Elijah (or Elias in the New Testament) was a 9th century prophet of Israel. His name means “Yahweh is my God” which accurately conveys his life mission of directing Jehovah’s apostate people back to Himself. Unlike Samuel and some prophets whose detailed genealogies were recorded, Elijah appears abruptly on the scene in I Kings 17 without any parental lineage. One possible reason for the omission could be to sharpen the focus on his divine errand of overthrowing the worship of Baal worship and idolatry in Israel.

In the first petition highlighted by James, Elijah “… prayed earnestly that it might not rain: and it rained not in the earth by the space of three years and six months” (v 17b). King Ahab’s marriage to the Tyrian princess Jezebel had led him to idolatry including the worship of Baal (I Ki 16: 31-33). Indignant over the idolatry and wickedness of the royal court and the people, Elijah, jealous for Jehovah’s honour, prayed that the Lord would send a drought upon the land. God heard the prophet’s fervent prayers and closed the windows of heaven for three-and-a-half years: “ … there had been no rain in the land” (I Ki 17: 7).

All throughout his eventful prophetic ministry, Elijah had obeyed God’s commands without question. He had prayed specifically and fervently. After God’s spectacular answer by fire, and the slaying of the Baal prophets on Mount Carmel, Elijah wrestled with God for the fulfilment of His promise to send rain: “and he cast himself down upon the earth, and put his face between his knees” (I Ki 18: 42b). Though the cloud did not immediately appear, the faithful prophet persisted in prayer. We note his expectancy as he sent his servant seven times to the mountain top to look out for God’s answer ( v 43). Again God answered mightily – “the heaven was black with clouds and wind, and there was a great rain” (v 45).

Despite Elijah’s eminence, it was noted by James that he was “subject to like passions as we are” (Jas 5: 17a). Elijah, like any ordinary man, was far from perfect; he had his secret faults and fears. Along with moments of great triumph were also periods of fear, doubt and depression. Queen Jezebel’s threat of death sent him scurrying into the wilderness; he was so dejected that he “requested for himself that he might die” (I Ki 19: 4). He was discouraged that he was the only worshipper of Jehovah in Israel (v 14). The Lord had to correct the erroneous sentiments of his despondent servant in verse 18: “Yet I have left me seven thousand in Israel, all the knees which have not bowed unto Baal, and every mouth which hath not kissed him.”

“Do not think of Elias as some superhuman being, whose prevalent intercession with God you are forbidden to imitate. He was a fellow-man with you, and a sharer with you of all the infirmities of human nature” (Family Bible Notes).

Despite the prophet’s weaknesses, great results followed his prayers.

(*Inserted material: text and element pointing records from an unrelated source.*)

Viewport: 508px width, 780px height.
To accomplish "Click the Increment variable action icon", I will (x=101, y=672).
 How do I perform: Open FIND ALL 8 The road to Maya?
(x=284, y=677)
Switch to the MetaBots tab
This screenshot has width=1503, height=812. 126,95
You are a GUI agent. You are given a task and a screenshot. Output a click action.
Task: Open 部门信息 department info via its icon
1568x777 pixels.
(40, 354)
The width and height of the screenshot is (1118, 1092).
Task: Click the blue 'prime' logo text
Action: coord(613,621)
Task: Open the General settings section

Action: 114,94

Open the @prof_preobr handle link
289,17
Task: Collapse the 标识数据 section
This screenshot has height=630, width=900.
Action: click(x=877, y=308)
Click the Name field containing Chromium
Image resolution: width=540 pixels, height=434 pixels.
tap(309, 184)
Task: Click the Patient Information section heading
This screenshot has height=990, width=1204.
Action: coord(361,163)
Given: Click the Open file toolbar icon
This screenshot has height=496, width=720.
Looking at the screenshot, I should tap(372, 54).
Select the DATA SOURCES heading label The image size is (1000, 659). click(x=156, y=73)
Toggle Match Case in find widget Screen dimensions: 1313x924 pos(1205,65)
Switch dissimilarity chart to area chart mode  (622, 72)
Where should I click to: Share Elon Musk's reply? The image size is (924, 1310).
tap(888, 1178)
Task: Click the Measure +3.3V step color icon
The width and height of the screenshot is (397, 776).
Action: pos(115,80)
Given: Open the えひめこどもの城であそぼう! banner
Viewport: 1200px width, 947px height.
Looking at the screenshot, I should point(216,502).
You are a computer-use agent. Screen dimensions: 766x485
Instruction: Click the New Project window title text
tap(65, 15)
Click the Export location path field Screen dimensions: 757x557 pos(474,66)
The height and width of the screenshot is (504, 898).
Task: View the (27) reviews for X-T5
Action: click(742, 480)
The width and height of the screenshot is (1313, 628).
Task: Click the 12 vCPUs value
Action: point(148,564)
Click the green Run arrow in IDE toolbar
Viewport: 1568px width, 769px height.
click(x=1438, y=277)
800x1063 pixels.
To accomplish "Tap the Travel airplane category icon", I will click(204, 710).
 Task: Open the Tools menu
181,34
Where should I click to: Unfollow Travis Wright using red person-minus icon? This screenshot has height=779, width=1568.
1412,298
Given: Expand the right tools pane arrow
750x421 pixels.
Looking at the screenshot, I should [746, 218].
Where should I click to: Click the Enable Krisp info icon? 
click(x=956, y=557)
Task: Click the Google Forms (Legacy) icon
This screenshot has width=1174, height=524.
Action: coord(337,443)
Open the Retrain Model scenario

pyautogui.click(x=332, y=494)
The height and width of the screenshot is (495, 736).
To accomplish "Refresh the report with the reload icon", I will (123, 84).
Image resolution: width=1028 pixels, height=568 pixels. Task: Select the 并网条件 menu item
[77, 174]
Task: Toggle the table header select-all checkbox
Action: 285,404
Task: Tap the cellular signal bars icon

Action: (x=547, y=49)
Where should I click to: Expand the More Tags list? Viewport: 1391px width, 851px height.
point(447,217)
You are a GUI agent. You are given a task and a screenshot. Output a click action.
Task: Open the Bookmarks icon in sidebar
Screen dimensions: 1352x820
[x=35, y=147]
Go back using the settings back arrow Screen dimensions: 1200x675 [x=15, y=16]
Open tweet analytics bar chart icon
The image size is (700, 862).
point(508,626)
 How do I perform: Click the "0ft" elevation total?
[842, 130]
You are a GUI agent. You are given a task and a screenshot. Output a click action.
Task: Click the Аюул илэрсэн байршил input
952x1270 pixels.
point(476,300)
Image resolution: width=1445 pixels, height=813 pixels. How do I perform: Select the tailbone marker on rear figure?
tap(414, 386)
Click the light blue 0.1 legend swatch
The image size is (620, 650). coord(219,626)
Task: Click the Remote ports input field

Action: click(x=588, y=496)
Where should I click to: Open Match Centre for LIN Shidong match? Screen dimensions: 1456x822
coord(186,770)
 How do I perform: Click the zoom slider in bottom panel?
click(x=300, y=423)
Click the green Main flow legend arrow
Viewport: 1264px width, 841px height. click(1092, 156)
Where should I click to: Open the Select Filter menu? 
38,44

Elijah’s example of fervent intercessory prayer should encourage all of us to pray likewise.


Matthew Henry elaborates: “When a righteous person, a true believer, justified in Christ, and by His grace walking before God in holy obedience, presents an effectual fervent prayer, wrought in his heart by the power of the Holy Spirit, raising holy affections and believing expectations and so leading earnestly to plead the promises of God at his mercy-seat, it avails much. The power of prayer is proved from the history of Elijah. In prayer we must not look to the merit of man, but to the grace of God. It is not enough to say a prayer, but we must pray in prayer. Thoughts must be fixed, desires must be firm and ardent, and graces exercised.”

Though a mighty prophet of God, Elijah was a man “subject to like passions as we are”. But he obeyed God and lived a righteous life. God heard his fervent prayers and answered in mighty ways for His own glory.

Humble, believing, earnest, and persevering prayer prevails with God. Like Elijah, our part is to live righteously, pray earnestly and trust the Lord to answer us according to His will. Amen.